Wenn Konzerne Kosten senken und Leute entlassen, geben sie ihren Programmen vielsagende Namen

Tui nennt es Top, Schering Focus, Karstadt-Quelle spricht von Challenge und die Post sagt Star dazu. Volkswagen glaubt an For-Motion, Opel an Olympia und der Energiekonzern Eon ist on top.
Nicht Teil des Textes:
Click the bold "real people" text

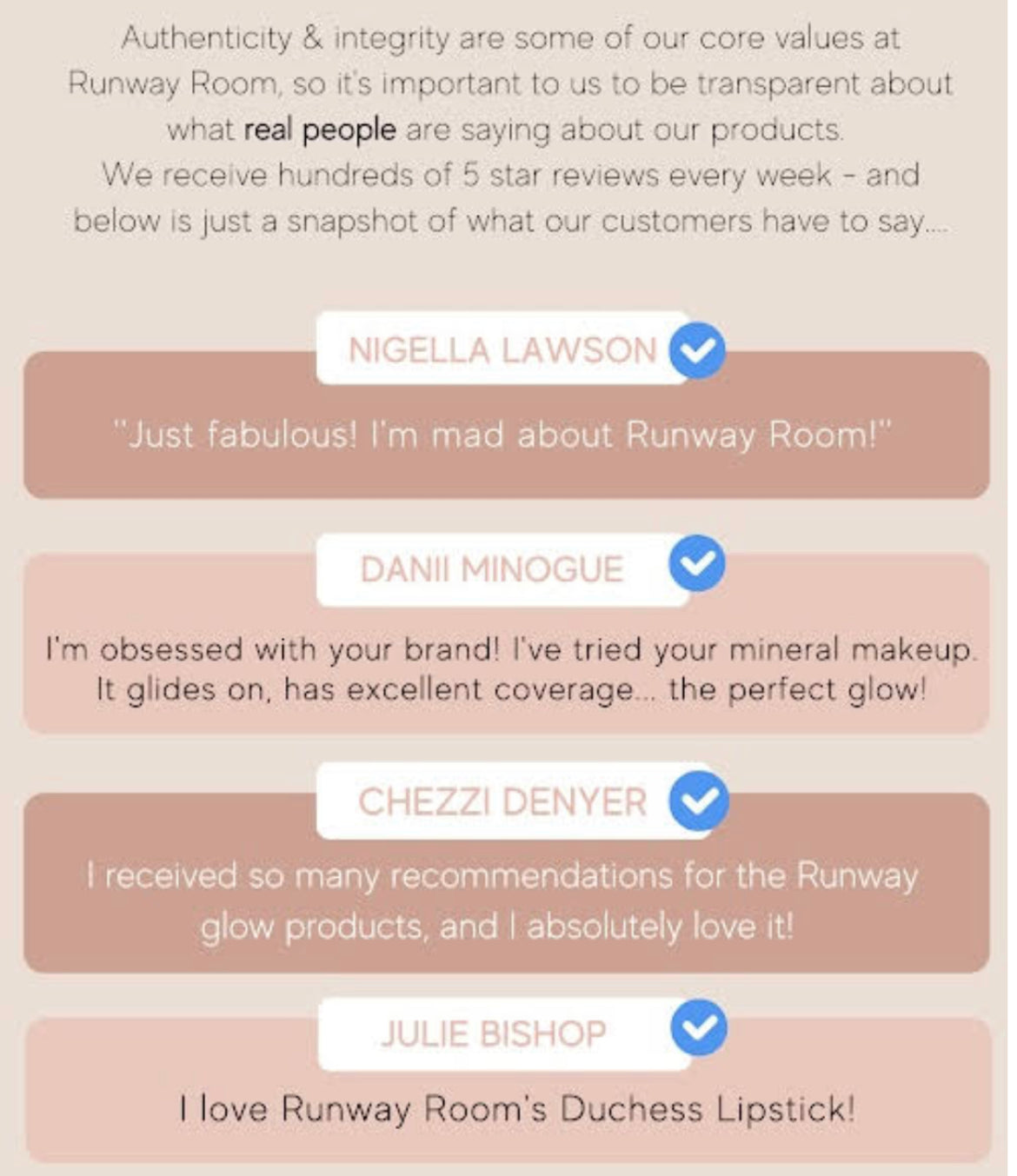[x=320, y=130]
Sage mir, wie du dein Sparprogramm nennst, und ich sage dir, wer du bist. Diesem Leitsatz scheinen immer mehr Großunternehmen zu folgen, wenn sie ihre Kosten-, Effizienz- oder Restrukturierungsprogramme mit klingenden Namen versehen. Statt von Stellenabbau und Kostendruck reden zu müssen, nehmen die Konzernstrategen gerne Anleihen aus der Welt der Markenprodukte und des Corporate Branding – der Namensgebung für Unternehmen. Mit einem schicken Label, wie die Marketingexperten das Etikett nennen, spart es sich angenehmer. Das hoffen zumindest die Wortschöpfer.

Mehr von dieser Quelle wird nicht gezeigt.